Published on Friday, May 21, 2004 by the Philadelphia Inquirer
Winning Back Lost Trust
by Jonathan Zimmerman
This week, an American military court convicted the first of seven soldiers accused of mistreating Iraqis at the Abu Ghraib prison. After Pennsylvania resident Jeremy C. Sivits pleaded guilty to three counts of abuse, American officials promised an energetic prosecution of the other defendants and a thorough investigation of events at the prison.
But nobody in the Middle East believed that. Now we say we'll discipline the Abu Ghraib miscreants, and we pretend that the world will nod its head in happy agreement. But it isn't. As soon as Sivits pleaded guilty, Arab television and radio stations complained that his penalty was too light. They also wondered why America was punishing only soldiers, rather than the higher-ups who supervised them.
"Those who are executing the laws and the orders are not the problem," declared one Iraqi on Al-Jazeera, the Arab satellite network. "Punishment of the officials who gave the orders is what matters."
Who is responsible for the crimes at Abu Ghraib? Was Defense Secretary Donald Rumsfeld responsible for an atmosphere that permitted brutal interrogation tactics in Iraq, as articles by Seymour Hersch in the New Yorker recently have suggested?

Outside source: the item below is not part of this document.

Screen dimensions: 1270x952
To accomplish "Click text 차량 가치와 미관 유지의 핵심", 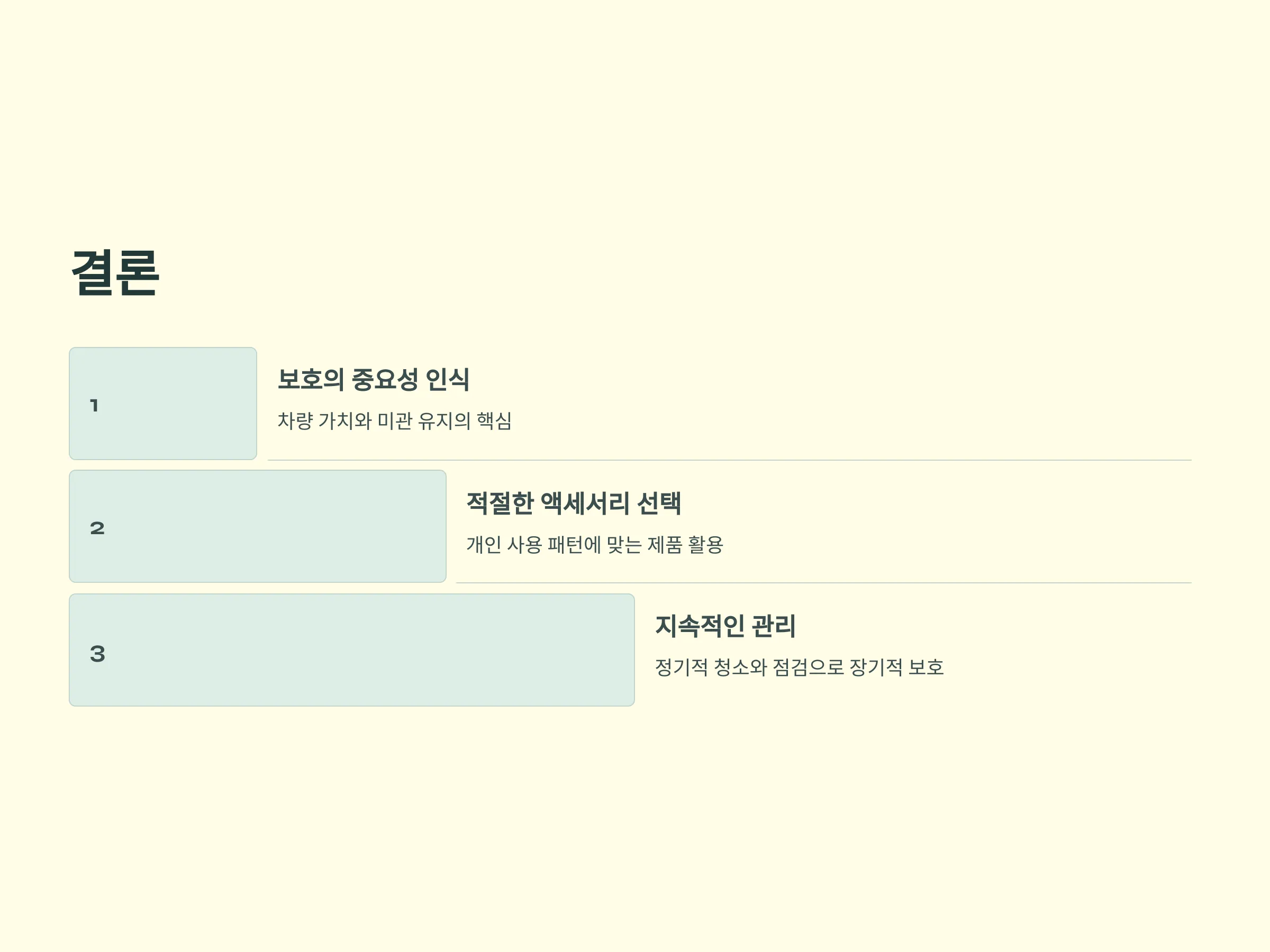I will click(x=394, y=420).
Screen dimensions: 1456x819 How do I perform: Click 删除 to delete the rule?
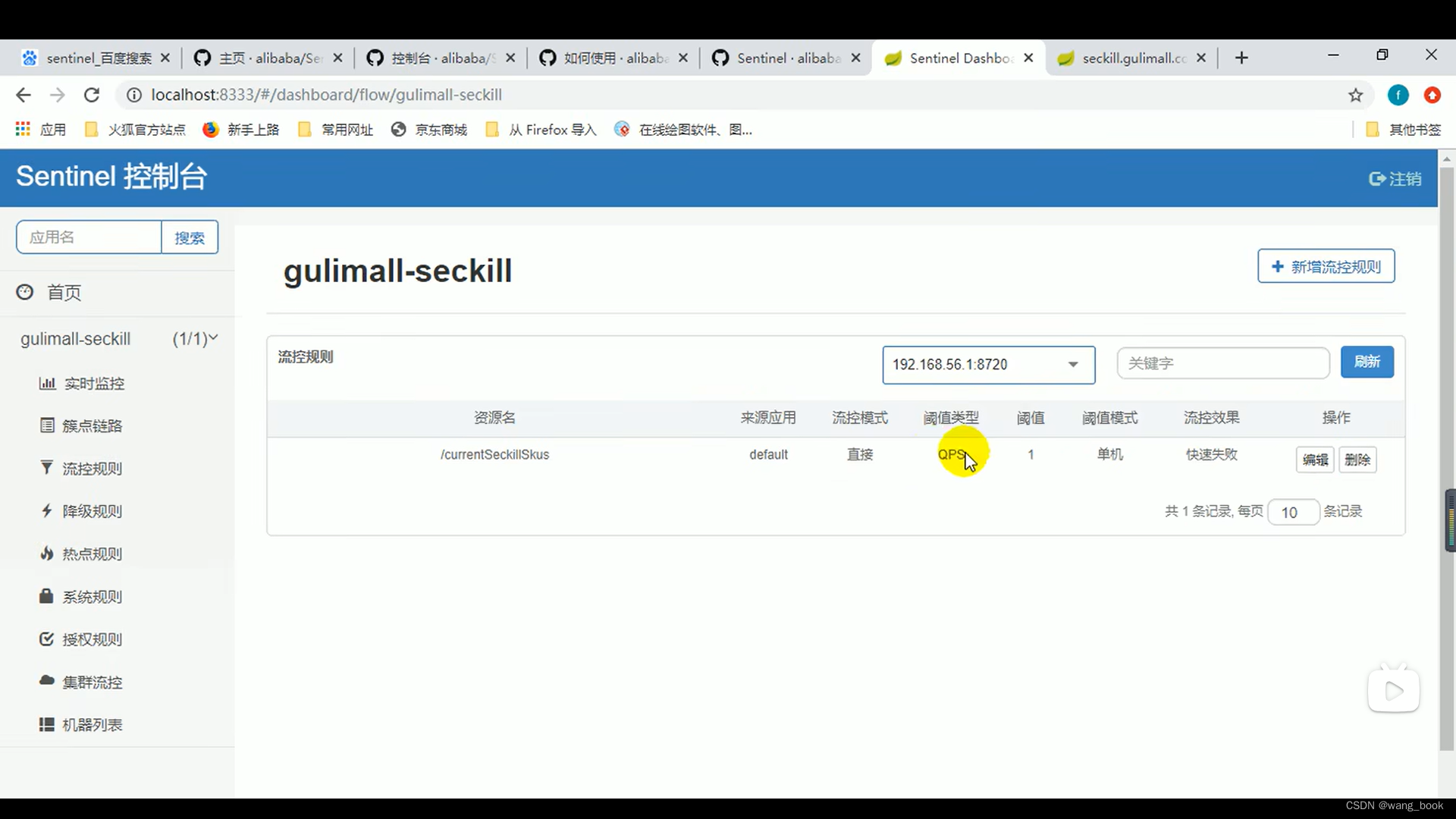click(x=1358, y=458)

It won't do to reply that our international critics often looked the other way when Saddam Hussein and other Arab tyrants butchered their own people, even though that's clearly true. Nor does it help to repeat ad nauseam that our abuse of Iraqi prisoners contradicts "American values." The issue is not our values and beliefs but what the world believes. And the world has lost faith in America.
How can we win it back? It won't be easy, but here's a start. Do something everyone thinks we'd never do. Turn the defendants over to the International Criminal Court. Then ask the court to launch a full investigation of American prisoner abuse in Iraq, examining not just the soldiers at Abu Ghraib but also the officials in charge of them.
Former President Bill Clinton signed the so-called Rome Treaty that established the court in 2000, but the Bush administration withdrew the following year because the treaty didn't provide enough protection for American soldiers accused of war crimes.
True, the court would have the power to launch investigations without approval of participating governments. But the Rome Treaty also allows the United Nations Security Council to suspend any prosecution by the court - and the United States owns a permanent seat on the council.
Whether or not we sign the treaty, moreover, the new Iraqi government might sign it. (Hussein didn't sign, of course, which puts America in some pretty bad company.) If Iraq wasn't satisfied with our investigation of the crimes at Abu Ghraib, it could then ask the court to begin a new probe of them. Wouldn't it be a good idea to engage the court now, of our own accord, rather than wait for further embarrassment?
Meanwhile, giving our accused war criminals to the international court would boost our shattered international credibility. No matter how zealously we examine the abuse at Abu Ghraib, millions of people around the globe simply will not believe the outcome of an American military investigation. We need to restore the world's trust. And one way to do that, right now, is to place our trust in the world.
Jonathan Zimmerman teaches history at New York University, lives in Narberth and is the author of "Whose America? Culture Wars in the Public Schools."